Extract provided
....
The Monkees have always had a special relationship to childhood. Originally, the show was conceived to fill a niche. They were to be a light and bouncy answer for kids to the Beatles increasingly mature and psychedelic output. I distinctly recall hastily abandoning games of tag or softball so that I could rush home - tearing through the hedges so that I wouldn't miss the opening song. I was drawn in deep. The show's premise was instantly accessible to children. - four friends living in a club-house type abode - all striving for the same goal - and no parents.

A recent film version of the band's story, "Daydream Believers", perpetuates the theory that the Monkees were just for kids. The film ends with the band surrounded by little children - implying that childhood is the place where The Monkees story should end. But if that's the case, I wondered how it was that I have remained a fan all these years?
....
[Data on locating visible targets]
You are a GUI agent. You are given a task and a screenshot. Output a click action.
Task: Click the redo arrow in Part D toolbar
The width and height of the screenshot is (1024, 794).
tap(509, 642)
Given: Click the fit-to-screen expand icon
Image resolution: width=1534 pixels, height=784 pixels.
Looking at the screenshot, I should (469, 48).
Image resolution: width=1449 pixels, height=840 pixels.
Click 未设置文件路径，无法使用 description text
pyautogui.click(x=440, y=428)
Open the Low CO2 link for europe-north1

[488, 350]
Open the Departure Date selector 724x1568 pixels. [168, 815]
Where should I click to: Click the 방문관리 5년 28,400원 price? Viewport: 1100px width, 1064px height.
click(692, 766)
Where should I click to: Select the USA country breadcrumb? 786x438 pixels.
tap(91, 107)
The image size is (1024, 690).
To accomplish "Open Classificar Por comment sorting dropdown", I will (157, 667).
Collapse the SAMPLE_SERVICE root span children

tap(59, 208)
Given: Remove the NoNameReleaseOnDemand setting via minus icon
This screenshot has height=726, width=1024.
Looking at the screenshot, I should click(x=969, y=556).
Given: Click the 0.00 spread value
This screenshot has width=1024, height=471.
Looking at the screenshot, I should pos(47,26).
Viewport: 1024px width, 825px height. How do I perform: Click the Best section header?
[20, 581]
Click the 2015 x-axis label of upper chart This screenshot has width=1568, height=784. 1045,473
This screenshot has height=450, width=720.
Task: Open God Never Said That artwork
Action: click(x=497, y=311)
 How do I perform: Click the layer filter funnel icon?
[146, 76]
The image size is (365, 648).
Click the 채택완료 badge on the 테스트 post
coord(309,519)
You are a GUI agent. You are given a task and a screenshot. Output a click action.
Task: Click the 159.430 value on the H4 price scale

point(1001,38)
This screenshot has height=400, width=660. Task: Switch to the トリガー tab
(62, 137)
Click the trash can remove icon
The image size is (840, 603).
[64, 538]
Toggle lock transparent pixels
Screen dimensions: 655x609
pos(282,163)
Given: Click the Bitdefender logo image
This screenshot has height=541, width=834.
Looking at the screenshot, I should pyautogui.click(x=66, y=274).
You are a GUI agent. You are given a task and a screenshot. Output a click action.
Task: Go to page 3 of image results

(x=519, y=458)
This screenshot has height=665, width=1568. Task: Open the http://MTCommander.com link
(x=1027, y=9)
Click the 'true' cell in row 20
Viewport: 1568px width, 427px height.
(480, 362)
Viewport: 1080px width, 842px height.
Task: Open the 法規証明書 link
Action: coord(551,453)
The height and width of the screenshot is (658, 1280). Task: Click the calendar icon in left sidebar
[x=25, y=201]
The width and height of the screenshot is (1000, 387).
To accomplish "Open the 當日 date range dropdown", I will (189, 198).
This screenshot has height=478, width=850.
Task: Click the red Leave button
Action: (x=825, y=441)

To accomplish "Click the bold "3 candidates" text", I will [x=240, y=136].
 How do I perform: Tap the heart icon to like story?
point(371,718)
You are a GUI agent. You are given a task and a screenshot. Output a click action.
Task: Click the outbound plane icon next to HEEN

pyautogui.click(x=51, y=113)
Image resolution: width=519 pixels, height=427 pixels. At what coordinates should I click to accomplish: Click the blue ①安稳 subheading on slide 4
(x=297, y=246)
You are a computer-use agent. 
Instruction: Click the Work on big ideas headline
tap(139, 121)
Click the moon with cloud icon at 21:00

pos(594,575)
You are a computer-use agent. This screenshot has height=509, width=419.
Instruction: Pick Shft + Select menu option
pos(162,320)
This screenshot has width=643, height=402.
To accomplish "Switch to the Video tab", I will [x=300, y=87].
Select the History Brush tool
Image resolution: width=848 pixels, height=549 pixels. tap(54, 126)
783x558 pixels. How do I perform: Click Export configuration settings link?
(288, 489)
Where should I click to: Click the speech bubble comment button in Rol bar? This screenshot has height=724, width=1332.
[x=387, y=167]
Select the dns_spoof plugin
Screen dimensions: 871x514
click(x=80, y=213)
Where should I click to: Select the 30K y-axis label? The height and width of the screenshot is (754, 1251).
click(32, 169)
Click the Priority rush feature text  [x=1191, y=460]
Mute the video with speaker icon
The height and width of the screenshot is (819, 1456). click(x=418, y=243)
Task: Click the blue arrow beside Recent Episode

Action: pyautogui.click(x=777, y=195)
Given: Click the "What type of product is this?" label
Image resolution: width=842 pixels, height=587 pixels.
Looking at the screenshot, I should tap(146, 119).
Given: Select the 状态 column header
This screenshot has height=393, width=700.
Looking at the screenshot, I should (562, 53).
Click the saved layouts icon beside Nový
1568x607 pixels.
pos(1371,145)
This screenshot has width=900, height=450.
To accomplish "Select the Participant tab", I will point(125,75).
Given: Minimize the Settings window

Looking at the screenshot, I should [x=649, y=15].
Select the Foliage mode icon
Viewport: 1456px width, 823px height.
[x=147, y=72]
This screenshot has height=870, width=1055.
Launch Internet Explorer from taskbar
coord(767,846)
....
Aim 1
List each part of the show's premise that the Monkees passage names.
Aim 2
Output the lines of the records as a numbered list, leaving out blank lines, covering the stretch from the start of the records through the line that contains "tap(91, 107)".

Task answer 1
- four friends living in a club-house type abode
- all striving for the same goal
- no parents

Task answer 2
1. You are a GUI agent. You are given a task and a screenshot. Output a click action.
2. Task: Click the redo arrow in Part D toolbar
3. The width and height of the screenshot is (1024, 794).
4. tap(509, 642)
5. Given: Click the fit-to-screen expand icon
6. Image resolution: width=1534 pixels, height=784 pixels.
7. Looking at the screenshot, I should (469, 48).
8. Image resolution: width=1449 pixels, height=840 pixels.
9. Click 未设置文件路径，无法使用 description text
10. pyautogui.click(x=440, y=428)
11. Open the Low CO2 link for europe-north1
12. [488, 350]
13. Open the Departure Date selector 724x1568 pixels. [168, 815]
14. Where should I click to: Click the 방문관리 5년 28,400원 price? Viewport: 1100px width, 1064px height.
15. click(692, 766)
16. Where should I click to: Select the USA country breadcrumb? 786x438 pixels.
17. tap(91, 107)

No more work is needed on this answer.